Pegli, Küstenviertel in Genua, Italien
Pegli ist ein Stadtviertel an der Westküste Genuas mit Uferpromenaden, Villen und Parks, die zum Ligurischen Meer hin ausgerichtet sind. Die Küstenlinie verbindet historische Häuser mit öffentlichen Grünflächen und einem direkten Zugang zum Strand.
Das Gebiet war ursprünglich von den Veturii, einem ligurischen Stamm, besiedelt und behielt seinen unabhängigen Status bis zur Eingemeindung nach Genua im Jahr 1926. Diese lange Selbstständigkeit prägte die lokale Identität des Ortes.
Die Villen und Parks in diesem Viertel erzählen von der Vorliebe der Genuaer Adelsfamilien für Leben am Meer.
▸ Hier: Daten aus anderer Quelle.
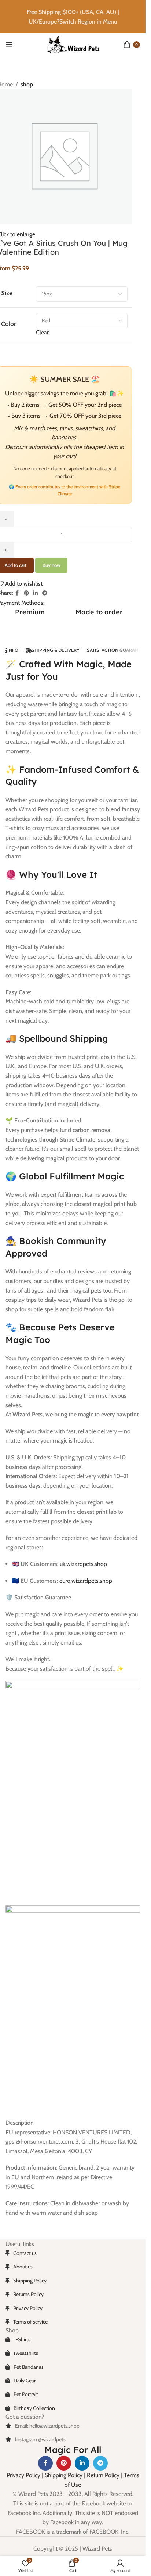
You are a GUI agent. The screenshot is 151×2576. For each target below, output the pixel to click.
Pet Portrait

Die Architektur zeigt, wie wohlhabende Familien im Laufe der Jahrhunderte ihre Sommersitze am Wasser gestalteten.
Das Viertel ist über Zugverbindungen, Wassertaxis und Buslinien mit dem Zentrum Genuas verbunden, was die Anreise erleichtert. Besucher sollten sich auf Wege entlang der Küstenlinie einstellen und festes Schuhwerk mitbringen.
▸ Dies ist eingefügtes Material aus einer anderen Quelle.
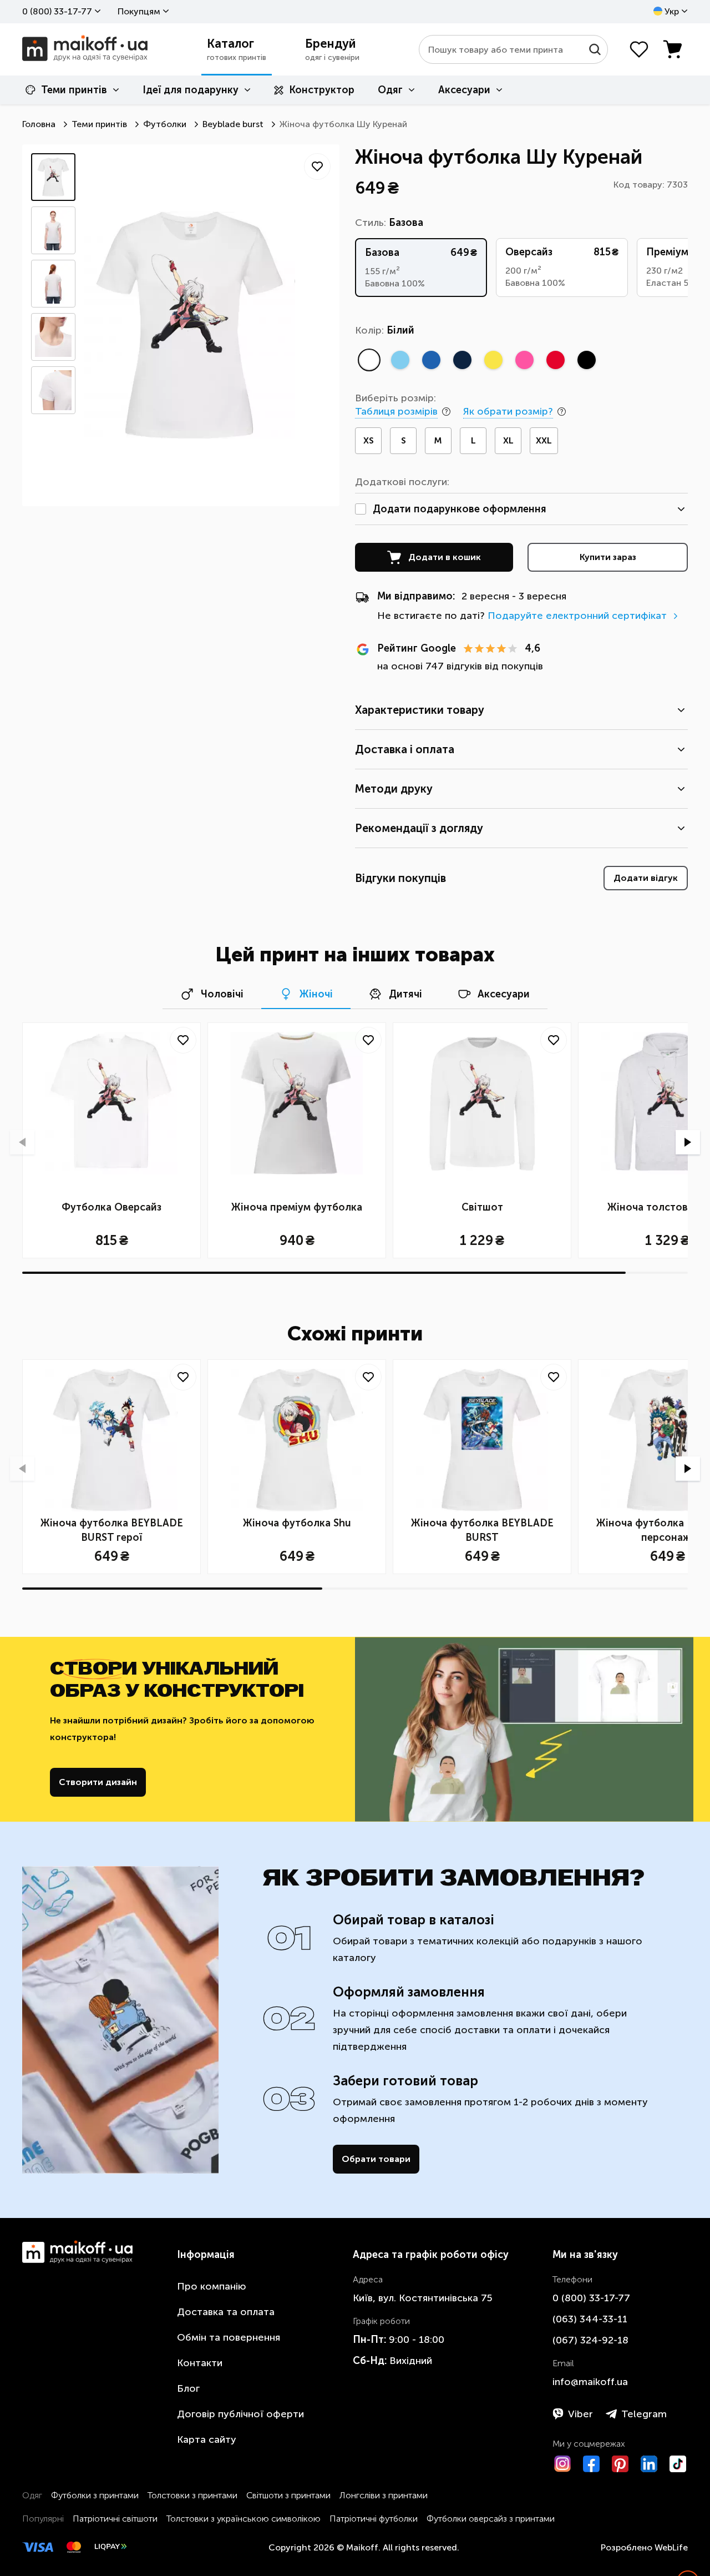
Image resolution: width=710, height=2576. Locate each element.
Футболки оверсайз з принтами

Im 16. Jahrhundert wanderten mehrere hundert Einwohner zur Insel Tabarca aus, um dort Korallen zu fischen und gründeten eine Gemeinschaft mit eigenem Dialekt. Ihre Nachkommen sprechen diesen Dialekt bis heute und bewahren damit eine seltene sprachliche Verbindung zu ihrer Heimat.